Re: Daily Digest
|From:||Rose Richardson <email@example.com>|
For this situation I would recomend to use an autoclave if you have metal
buckets, or if the parts are not stable to the heat use 2M NaOH or 10%
bleach, wipe down and let stand for an hour then rinse. Included is the CAP
protocol for known CJD.
I have worked with CJD for 15 years and if you have further questions please
feel free to contact me.
Safety tips for anatomic studies of possible CJD
* Precautions for tissue handling in the autopsy room
Decontaminating the autopsy room
Decontaminating the tissue
* Precautions for tissue handling in the histology lab
Handling slides and blocks
Barbara J. Crain, MD, PhD
Identifying cases at risk for Creutzfeldt-Jakob Disease (CJD)
All brain biopsies for dementia should be handled as possible CJD cases. No
frozen sections should be done.
1. In cases of neurodegenerative disease, examine the chart carefully for
specific mention of CJD, spongiform encephalopathy, or other prion diseases.
Irrespective of the clinical diagnosis, examine the chart for any of the
following: rapidly progressive dementia; dementia less than three years
total duration; signs or symptoms of cerebellar disease; dementia
accompanied by lower motor neuron findings; demential accompanied by any
focal neurologic deficit not explainable on the basis of documented
structural disease (e.g., infarct, tumor); dementia with seizures,
especially myoclonic seizures early in the disease course; previous dural
implants; or human growth hormone treatment. If any of these warning signs
is present, discuss the case with a neuropathologist or the attending
2. If there is any suspicion of CJD, the autopsy should be limited to the
brain only and the tissue treated as outlined below. Exceptions to this rule
should be very few.
Precautions for tissue handling in the autopsy room
1. Follow universal precautions against conventional bloodborne agents;
cut-resistant gloves are preferable.
2. Wear a mask and eye shield, although there is no evidence that CJD is
transmitted by aerosols or by nonpenetrating mucosal contamination.

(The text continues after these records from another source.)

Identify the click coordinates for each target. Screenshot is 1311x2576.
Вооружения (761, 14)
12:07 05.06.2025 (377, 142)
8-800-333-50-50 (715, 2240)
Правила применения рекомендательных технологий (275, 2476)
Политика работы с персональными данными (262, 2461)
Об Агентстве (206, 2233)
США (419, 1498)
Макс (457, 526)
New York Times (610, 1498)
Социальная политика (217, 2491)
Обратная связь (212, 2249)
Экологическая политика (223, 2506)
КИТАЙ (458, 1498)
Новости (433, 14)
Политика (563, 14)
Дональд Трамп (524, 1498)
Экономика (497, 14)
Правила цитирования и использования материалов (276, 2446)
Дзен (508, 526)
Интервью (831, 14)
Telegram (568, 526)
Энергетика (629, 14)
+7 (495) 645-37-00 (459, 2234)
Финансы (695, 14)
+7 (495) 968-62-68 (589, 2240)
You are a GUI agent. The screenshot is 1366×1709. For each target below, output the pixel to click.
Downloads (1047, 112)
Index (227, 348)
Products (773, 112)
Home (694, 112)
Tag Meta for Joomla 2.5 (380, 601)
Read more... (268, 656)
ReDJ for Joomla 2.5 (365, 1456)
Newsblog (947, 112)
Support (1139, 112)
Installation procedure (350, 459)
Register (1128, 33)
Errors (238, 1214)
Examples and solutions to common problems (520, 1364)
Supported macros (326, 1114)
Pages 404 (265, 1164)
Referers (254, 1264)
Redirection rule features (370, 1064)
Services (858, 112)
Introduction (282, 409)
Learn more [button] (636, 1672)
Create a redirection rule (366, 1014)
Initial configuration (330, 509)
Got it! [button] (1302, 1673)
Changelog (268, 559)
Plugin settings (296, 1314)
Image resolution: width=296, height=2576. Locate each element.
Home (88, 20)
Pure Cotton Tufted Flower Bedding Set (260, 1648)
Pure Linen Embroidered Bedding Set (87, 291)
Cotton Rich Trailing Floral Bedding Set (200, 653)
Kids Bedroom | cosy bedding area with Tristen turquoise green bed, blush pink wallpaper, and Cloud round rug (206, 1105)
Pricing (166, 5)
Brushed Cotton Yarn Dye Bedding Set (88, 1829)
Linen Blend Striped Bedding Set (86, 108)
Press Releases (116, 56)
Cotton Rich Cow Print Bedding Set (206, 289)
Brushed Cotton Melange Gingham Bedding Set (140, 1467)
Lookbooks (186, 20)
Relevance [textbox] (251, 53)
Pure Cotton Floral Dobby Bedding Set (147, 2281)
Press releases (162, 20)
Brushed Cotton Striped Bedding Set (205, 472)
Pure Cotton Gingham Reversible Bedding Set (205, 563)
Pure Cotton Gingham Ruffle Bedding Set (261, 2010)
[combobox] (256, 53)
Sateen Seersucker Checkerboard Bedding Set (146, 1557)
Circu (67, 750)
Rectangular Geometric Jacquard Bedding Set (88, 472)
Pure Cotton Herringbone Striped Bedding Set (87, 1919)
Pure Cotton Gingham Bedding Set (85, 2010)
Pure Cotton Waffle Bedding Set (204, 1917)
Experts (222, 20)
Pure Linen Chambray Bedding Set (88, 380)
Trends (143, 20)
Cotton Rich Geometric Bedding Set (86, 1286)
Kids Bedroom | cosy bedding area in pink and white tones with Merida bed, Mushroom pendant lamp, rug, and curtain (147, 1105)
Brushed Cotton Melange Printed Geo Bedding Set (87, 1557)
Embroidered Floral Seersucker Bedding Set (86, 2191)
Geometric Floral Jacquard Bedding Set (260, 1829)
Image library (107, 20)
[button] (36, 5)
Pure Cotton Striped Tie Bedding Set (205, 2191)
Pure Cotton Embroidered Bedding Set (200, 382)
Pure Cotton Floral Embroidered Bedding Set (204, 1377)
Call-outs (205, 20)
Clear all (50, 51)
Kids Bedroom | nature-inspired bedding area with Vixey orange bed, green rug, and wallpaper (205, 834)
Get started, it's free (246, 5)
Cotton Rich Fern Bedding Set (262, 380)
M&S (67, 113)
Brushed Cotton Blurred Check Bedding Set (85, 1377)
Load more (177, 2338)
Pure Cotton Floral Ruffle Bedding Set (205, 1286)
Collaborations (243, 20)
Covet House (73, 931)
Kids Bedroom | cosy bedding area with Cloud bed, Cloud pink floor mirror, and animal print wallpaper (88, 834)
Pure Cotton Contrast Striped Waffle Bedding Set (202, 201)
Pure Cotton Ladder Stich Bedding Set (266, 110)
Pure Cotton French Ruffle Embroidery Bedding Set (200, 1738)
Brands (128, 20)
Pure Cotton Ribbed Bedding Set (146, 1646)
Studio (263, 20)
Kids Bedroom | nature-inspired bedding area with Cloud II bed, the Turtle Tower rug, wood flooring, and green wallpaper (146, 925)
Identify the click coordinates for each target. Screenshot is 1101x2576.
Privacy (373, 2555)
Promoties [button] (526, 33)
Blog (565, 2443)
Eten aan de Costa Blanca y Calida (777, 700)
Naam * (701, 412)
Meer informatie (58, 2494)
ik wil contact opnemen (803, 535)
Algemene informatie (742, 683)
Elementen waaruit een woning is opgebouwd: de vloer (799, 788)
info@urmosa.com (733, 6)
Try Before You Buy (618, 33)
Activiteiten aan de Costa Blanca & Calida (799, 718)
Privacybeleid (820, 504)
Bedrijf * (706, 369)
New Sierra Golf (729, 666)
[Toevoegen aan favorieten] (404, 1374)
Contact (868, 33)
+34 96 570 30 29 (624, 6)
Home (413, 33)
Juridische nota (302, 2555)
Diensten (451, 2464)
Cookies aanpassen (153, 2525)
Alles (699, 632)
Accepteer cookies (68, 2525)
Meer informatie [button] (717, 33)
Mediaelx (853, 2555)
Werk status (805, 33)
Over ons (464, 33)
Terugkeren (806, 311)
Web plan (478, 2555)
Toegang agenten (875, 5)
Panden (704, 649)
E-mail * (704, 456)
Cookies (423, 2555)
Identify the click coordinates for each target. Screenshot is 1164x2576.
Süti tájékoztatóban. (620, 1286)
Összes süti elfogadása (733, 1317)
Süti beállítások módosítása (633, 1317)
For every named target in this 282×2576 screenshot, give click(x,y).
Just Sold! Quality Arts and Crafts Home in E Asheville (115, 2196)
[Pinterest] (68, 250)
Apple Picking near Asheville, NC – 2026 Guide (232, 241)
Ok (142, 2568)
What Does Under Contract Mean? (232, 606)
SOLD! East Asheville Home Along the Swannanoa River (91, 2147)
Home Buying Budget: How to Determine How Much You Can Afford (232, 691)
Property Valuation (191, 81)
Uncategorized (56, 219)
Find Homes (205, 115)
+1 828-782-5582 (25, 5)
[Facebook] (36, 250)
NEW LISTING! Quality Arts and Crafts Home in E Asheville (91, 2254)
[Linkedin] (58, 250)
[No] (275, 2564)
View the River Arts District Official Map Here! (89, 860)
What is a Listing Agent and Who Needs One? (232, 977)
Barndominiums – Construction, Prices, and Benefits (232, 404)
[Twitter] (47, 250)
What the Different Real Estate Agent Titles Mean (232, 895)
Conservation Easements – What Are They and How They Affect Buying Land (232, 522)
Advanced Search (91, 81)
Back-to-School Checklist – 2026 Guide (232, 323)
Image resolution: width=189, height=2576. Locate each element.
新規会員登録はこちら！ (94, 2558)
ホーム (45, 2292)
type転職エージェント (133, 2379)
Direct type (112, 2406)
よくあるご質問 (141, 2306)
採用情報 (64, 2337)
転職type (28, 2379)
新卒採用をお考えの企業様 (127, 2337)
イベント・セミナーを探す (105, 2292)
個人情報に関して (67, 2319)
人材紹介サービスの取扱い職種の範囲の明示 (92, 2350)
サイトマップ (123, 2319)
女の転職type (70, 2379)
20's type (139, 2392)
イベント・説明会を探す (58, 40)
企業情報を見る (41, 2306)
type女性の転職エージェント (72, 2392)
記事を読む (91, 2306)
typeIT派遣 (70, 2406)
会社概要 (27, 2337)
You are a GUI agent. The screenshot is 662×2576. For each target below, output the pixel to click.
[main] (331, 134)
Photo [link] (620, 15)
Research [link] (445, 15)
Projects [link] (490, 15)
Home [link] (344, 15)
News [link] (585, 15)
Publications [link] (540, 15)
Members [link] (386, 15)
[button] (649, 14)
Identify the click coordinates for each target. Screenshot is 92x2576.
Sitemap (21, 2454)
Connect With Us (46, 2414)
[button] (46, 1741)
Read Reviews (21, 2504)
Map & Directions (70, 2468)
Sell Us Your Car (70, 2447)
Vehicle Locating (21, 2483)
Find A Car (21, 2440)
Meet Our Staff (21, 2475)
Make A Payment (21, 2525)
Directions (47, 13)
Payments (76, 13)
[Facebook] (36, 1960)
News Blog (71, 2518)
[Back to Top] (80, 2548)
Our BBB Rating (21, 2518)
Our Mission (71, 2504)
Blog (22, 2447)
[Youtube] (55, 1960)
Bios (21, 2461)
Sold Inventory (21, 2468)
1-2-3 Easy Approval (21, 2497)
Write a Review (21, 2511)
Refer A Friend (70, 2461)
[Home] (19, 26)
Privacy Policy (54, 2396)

3. Confine all tissues and fluids (including running water) to the table.
4. This may be facilitated by placing a plastic sheet over the table. Remove
the calvarium with a hand saw if possible. If a Stryker saw is used, use
some form of shielding (such as a plastic bag) to contain small drops of
blood and tissue.
5. Do not contaminate the outer surface of the specimen container.
6. Clearly, label the container as infectious and place in a similarly
labeled secondary container. Notify the funeral home of the infectious
nature of the case.
Decontaminating the autopsy room
1. Wash the area of the incision and any other contaminated skin surfaces
with freshly opened undiluted commercial bleach (sodium hypochlorite).
After 10 minutes, wash off the bleach with water.
2. Place all gowns, gloves, plastic sheets, and other disposable supplies in
"biohazard" bags and incinerate them. Alternatively, autoclave (132 degrees
Celsius steam) the disposables and discard them. Disinfect any liquids on
the autopsy table with an equal volume of bleach or 2 normal sodium
hydroxide (2N NaOH) before disposing.
3. Decontaminate hard surfaces and surgical instruments with bleach or 2N
These two treatments are equally efficacious; the choice between them
depends on convenience and the material being decontaminated. NaOH is
preferred for steel instruments because it is less corrosive than bleach.
Leave the disinfectant in contact with the surface for at least 15 and
preferably 60 minutes.
Decontaminating the tissue.
1. The strongly preferred approach is formalin fixation followed by formic
acid treatment of tissue blocks.
i. Fix the intact brain in formalin for at least 10 days prior to cutting.
Agitate the tissue blocks (including at least one section from each cortical
lobe, basal ganglia plus cerebellum) in at least 50-100 mL of 95 percent-100
percent formic acid for one hour and then return them to formalin for two
days prior to embedding.
ii. Alternatively, take the necessary diagnostic sections from the fresh
brain; fix them in formalin for two to seven days (as one would a surgical
biopsy for dementia), treat with formic acid for one hour, and fix again in
formalin for two days.
iii. The formic acid treatment significantly reduces infectivity, although
it does interfere with some silver stains for the plaques and tangles of
2. Retain the remaining brain tissue until a diagnosis has been made.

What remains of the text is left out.